Create a virtual environment, install dependencies and set the PYTHONPATH environment variable:

python -m venv .venv
source .venv/bin/activate
pip install -r requirements.txt
export PYTHONPATH="$(pwd):$(pwd)/techtrendanalysis:$(pwd)/techtrendanalysis"

Create a copy of the file .env.copy -> .env and set the appropriate variables (in the case of working with MongoDB).

Getting Started

MongoDB

If you decide to work with MongoDB, here is a tutorial on how to install it locally in a Docker container.

Here is also the instruction on how to create a cluster on the cloud.

Once the database has been successfully installed, you just need to run the following command to scrape the vacancies using the scrapy spider along with the Mongo pipeline:

scrapy crawl djinni -a categories="Python"
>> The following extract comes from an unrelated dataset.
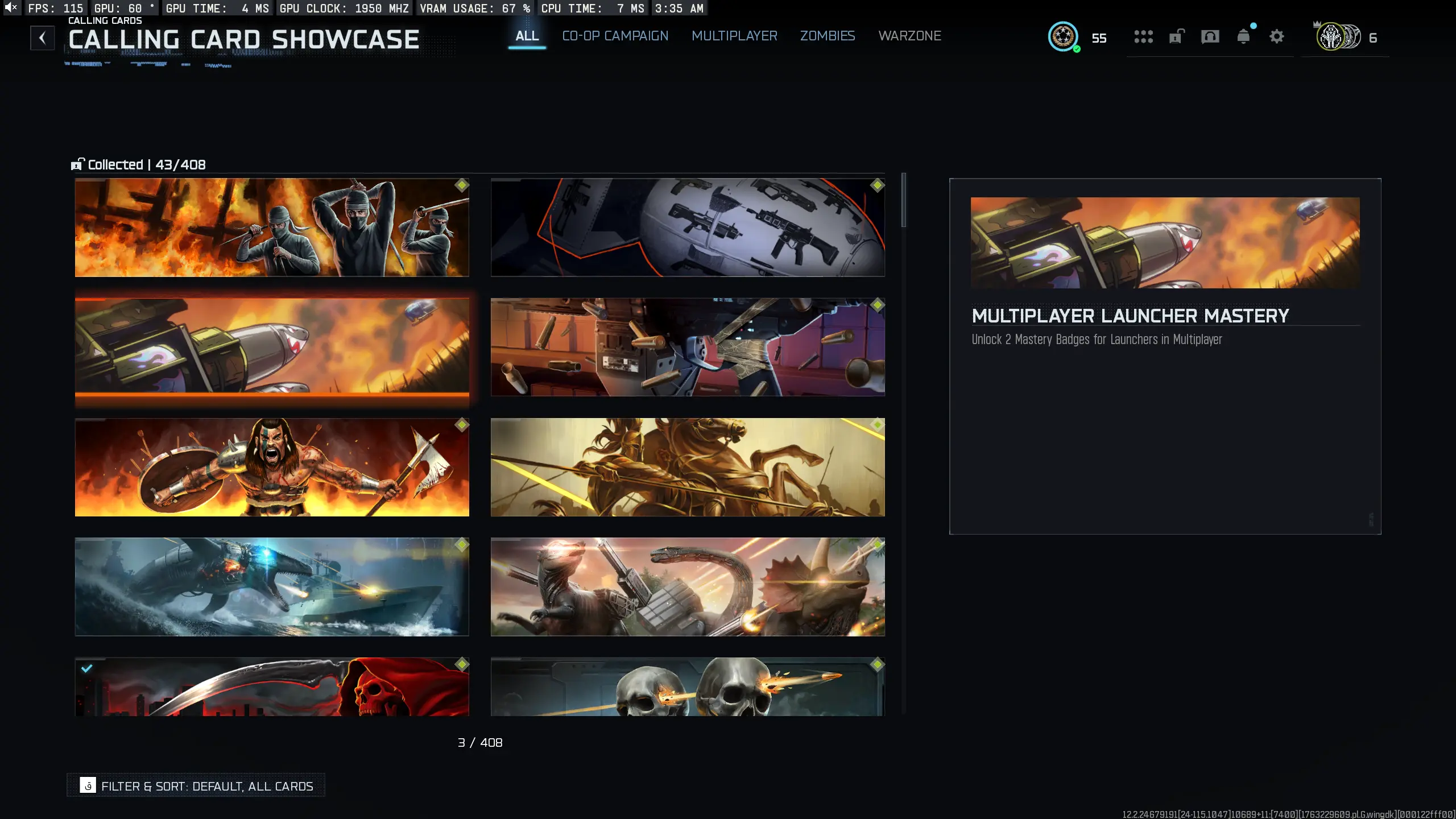
Task: Click the muted speaker icon
Action: pos(10,7)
You can substitute "Python" for any other category, or a stack of categories separated by a " | ". See available specializations (categories) on the Djinni website.
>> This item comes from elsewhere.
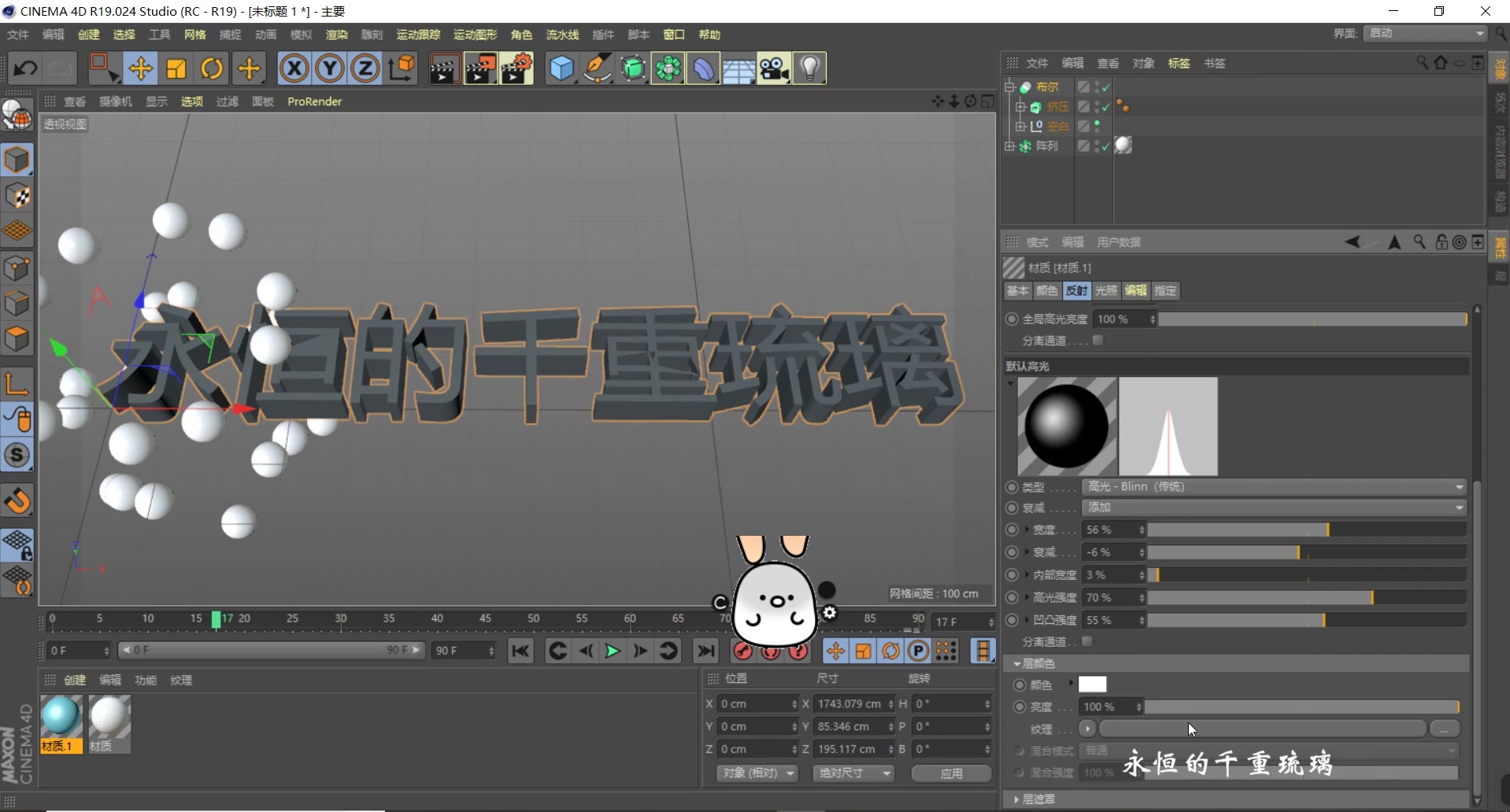1510x812 pixels.
Task: Select the Scale tool
Action: click(x=176, y=68)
To extract statistics from job descriptions, run the wrangler file, passing the desired category name.

CSV File

If you can't install MongoDB, just run the crawler script. It will scrape jobs in the category you passed and save them to the appropriate CSV file. After that, it will pull job descriptions from the generated file, extract the technology stack and write it to another CSV file.

Data Analysis

To see the visualization of the extracted statistics, please, head over to the analysis file and follow the instructions given there.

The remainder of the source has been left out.